**SET EXERCISE 1:**
According to the grounded cognition passage, why was imagery left out when cognitive constructs returned during the Cognitive Revolution? Answer in one to three sentences.
**SET EXERCISE 2:**
Repeat the part of the grounded cognition passage starting at "In the early" and ending at "networks, and frames.".
**SET EXERCISE 3:**
Go on with the grounded cognition passage from the point where it stops.

From Barsalou, L. (2008). Grounded cognition. Annual Review of Psychology, 59, 617-645
“Perhaps surprisingly, grounded cognition has been the dominant view of cognition for most of recorded history. Nearly all prescientific views of the human mind going to back to ancient philosophers (e.g., Epicurus 341–270 B.C.E.) assumed that modal representations and imagery represent knowledge analogous to current simulation views. Even nativists, such as Kant (1787/1965) and Reid (1785/1969), frequently discussed modal images in knowledge (among other constructs).
In the early twentieth century, behaviorists attacked late nineteenth-century studies of introspection, banishing imagery from much of psychology for not being sufficiently scientific, along with other cognitive constructs. When cognitive constructs reemerged during the Cognitive Revolution of the mid-twentieth century, imagery was not among them, probably for two reasons. First, the new cognitivists remembered Watson’s attacks on imagery and wanted to avoid the same criticisms. Second, they were enthralled with new forms of representation inspired by major developments in logic, linguistics, statistics, and computer science. As a result, theories of knowledge adopted a wide variety of amodal representations, including feature lists, semantic networks, and frames.

Data items
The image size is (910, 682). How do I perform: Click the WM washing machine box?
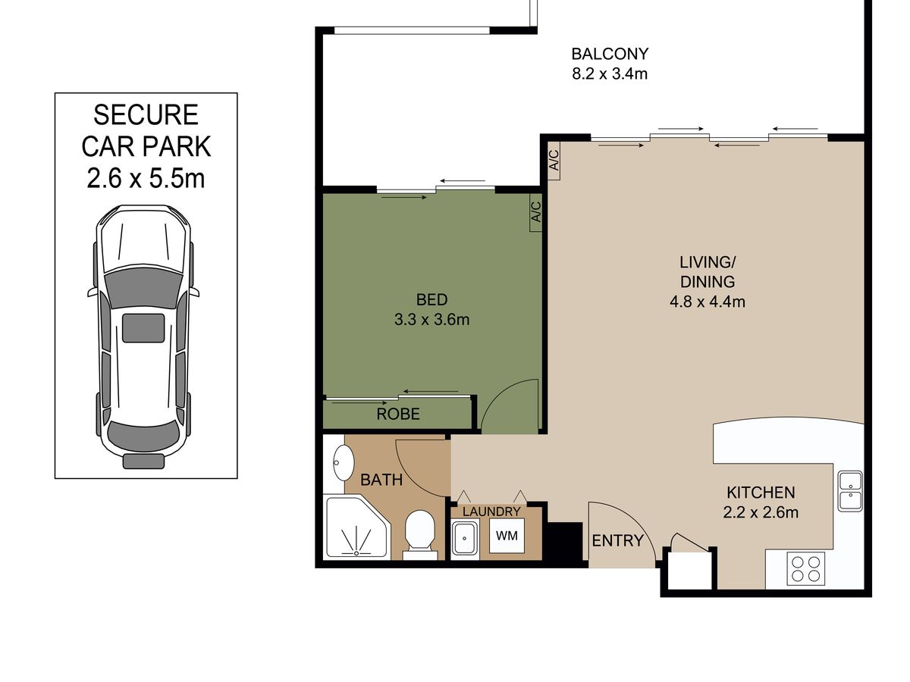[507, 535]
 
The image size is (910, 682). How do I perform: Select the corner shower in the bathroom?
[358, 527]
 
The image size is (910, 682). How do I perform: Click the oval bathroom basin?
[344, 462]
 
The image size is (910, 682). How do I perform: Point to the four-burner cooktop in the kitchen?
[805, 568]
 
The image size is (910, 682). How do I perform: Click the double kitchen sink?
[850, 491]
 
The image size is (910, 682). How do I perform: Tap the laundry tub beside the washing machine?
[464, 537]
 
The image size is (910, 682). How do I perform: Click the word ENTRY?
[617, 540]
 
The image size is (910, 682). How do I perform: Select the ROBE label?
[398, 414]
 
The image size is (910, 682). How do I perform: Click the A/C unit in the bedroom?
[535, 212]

---

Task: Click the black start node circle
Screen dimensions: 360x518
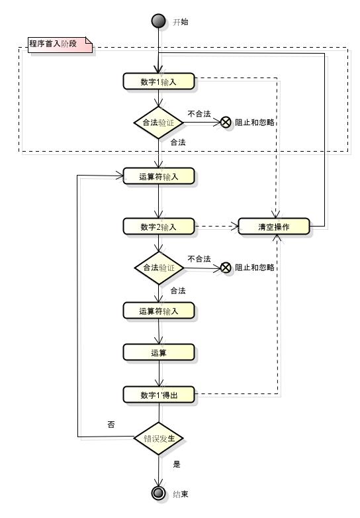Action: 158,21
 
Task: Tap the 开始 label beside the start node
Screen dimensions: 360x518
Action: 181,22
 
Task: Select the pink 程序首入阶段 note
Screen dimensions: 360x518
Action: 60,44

---

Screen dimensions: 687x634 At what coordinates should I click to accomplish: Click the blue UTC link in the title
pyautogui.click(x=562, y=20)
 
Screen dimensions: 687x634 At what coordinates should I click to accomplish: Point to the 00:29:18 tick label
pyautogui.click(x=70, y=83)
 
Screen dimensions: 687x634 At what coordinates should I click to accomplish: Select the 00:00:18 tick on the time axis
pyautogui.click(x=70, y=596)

**FINAL RESULT 1:**
The new cognitivists remembered Watson's attacks on imagery and wanted to avoid the same criticisms. They were also enthralled with new forms of representation inspired by major developments in logic, linguistics, statistics, and computer science.

**FINAL RESULT 2:**
In the early twentieth century, behaviorists attacked late nineteenth-century studies of introspection, banishing imagery from much of psychology for not being sufficiently scientific, along with other cognitive constructs. When cognitive constructs reemerged during the Cognitive Revolution of the mid-twentieth century, imagery was not among them, probably for two reasons. First, the new cognitivists remembered Watson’s attacks on imagery and wanted to avoid the same criticisms. Second, they were enthralled with new forms of representation inspired by major developments in logic, linguistics, statistics, and computer science. As a result, theories of knowledge adopted a wide variety of amodal representations, including feature lists, semantic networks, and frames.

**FINAL RESULT 3:**
When early findings for mental imagery were reported in the 1960s, the new cognitivists dismissed and discredited them. Nevertheless, the behavioral and neural evidence for imagery eventually became so overwhelming that imagery is now accepted as a basic cognitive mechanism. …amodal symbols were adopted largely because they provided elegant and powerful formalisms for representing knowledge, because they captured important intuitions about the symbolic character of cognition, and because they could be implemented in artificial intelligence.”